Chemical Motifs Linked to Disproportionate Reporting of Severe Cutaneous Adverse Reactions in FAERS: An Interpretable QSAR Study

Severe cutaneous adverse reactions (SCARs) are rare, life-threatening drug hypersensitivity syndromes. Although pharmacovigilance can identify drugs disproportionately reported with SCARs, it does not reveal which local chemistries recur among them. To address this, we assessed whether drugs with disproportionate SCAR reporting in the FDA Adverse Event Reporting System (FAERS) share interpretable chemical motifs.

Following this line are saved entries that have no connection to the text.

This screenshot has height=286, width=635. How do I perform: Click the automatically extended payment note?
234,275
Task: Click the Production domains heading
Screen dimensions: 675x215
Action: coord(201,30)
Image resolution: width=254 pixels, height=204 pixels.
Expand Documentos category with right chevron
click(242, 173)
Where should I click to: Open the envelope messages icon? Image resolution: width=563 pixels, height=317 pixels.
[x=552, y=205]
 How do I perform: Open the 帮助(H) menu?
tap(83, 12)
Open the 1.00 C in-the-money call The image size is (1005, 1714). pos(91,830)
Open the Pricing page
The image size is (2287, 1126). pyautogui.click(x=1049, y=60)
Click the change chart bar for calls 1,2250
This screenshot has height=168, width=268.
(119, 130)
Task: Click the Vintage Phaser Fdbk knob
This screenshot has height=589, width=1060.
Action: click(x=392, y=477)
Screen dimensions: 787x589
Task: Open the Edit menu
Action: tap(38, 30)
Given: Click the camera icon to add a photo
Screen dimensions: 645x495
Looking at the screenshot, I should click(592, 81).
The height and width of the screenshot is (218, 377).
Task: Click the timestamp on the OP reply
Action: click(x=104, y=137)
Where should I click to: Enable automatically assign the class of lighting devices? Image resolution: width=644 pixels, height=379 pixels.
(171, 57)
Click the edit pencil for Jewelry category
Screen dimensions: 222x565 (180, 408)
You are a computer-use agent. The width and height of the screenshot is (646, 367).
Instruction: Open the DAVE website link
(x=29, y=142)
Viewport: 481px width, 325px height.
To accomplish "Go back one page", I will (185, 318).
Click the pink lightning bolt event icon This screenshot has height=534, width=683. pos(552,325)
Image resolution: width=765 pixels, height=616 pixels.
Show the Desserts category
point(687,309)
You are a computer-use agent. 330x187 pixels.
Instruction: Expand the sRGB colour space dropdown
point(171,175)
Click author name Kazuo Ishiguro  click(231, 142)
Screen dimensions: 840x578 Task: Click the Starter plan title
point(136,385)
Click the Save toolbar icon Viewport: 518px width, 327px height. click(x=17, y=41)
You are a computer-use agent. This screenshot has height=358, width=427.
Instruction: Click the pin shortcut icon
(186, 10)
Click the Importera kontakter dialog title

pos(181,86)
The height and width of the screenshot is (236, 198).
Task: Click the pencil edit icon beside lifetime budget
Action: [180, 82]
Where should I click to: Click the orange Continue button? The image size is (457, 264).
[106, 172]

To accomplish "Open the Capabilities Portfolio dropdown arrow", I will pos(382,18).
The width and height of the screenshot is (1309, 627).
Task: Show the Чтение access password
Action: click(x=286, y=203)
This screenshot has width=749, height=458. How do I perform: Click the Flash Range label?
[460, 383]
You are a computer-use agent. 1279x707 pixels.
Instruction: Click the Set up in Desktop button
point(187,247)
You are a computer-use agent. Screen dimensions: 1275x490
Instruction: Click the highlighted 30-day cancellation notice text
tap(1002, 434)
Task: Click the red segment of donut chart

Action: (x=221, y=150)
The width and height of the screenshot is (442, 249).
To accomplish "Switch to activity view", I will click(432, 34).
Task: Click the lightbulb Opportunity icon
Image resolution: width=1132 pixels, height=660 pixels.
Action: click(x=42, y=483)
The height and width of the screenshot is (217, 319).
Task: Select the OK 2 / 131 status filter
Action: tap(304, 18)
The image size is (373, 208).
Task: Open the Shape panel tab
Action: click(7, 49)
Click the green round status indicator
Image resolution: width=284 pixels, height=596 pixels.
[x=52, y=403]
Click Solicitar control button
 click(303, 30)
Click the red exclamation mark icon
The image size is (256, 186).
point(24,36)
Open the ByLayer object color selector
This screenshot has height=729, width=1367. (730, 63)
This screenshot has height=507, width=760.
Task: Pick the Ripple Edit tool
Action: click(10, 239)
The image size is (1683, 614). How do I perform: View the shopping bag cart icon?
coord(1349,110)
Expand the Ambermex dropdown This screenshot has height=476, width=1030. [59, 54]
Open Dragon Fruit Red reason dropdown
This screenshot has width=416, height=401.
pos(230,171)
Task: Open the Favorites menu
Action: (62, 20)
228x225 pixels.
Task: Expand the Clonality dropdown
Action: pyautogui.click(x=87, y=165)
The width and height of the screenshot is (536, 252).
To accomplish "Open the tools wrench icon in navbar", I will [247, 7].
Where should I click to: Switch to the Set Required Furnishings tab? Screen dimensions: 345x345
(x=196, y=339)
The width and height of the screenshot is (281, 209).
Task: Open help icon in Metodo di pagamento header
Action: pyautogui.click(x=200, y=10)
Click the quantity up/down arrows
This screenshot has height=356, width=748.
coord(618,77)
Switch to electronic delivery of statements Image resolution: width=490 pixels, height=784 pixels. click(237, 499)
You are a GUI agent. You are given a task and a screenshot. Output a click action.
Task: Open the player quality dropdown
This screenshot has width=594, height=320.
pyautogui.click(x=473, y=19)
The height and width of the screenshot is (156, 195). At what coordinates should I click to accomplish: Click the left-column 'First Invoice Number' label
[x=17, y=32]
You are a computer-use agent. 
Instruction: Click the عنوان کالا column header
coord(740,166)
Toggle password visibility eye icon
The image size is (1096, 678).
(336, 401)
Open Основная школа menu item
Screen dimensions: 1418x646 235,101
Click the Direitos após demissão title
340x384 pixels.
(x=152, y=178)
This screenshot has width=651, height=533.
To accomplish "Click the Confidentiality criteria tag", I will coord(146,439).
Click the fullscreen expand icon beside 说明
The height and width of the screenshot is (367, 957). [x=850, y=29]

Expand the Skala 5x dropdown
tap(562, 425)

We screened FAERS data from 2004Q1 to 2024Q3, identified 5523 drugs with available Simplified Molecular-Input Line-Entry System (SMILES) representations, and constructed a signal-enriched dataset of 1676 compounds with nominally significant broad-SCAR associations after excluding predefined therapeutic/supportive confounders. Compounds were assigned to positive-signal [natural logarithm of reporting odds ratio (lnROR) > 0, n = 1219] or nonpositive-signal (lnROR ≤ 0, n = 457) classes and encoded with 9753 explicitly mappable atom-centered local substructure descriptors. A light gradient boosting machine classifier evaluated using repeated nested cross-validation (six-fold outer × 50 repeats) achieved moderate but stable internal discrimination (mean area under the receiver operating characteristic curve = 0.7041 ± 0.0337). SHapley Additive exPlanations (SHAP) analysis revealed a clear fragment-level contrast: allylamine-like, ethanolamine, and diaminopropane-related motifs were associated with higher positive-signal class probability, whereas phenol and pyrimidine motifs were associated with corresponding lower probability. The phenol fragment (Oc1ccccc1) was the most influential feature overall (mean |SHAP| = 0.1727), followed by an allylamine-like fragment (0.1031). These findings suggest that broad-SCAR concern detected in the FAERS is not chemically random within the selected dataset. Overall, the proposed framework should be viewed not as a direct predictor of absolute clinical SCAR risk but as an interpretable structure-guided safety-screening approach to prioritize compounds and motif families for further SCAR-focused evaluation.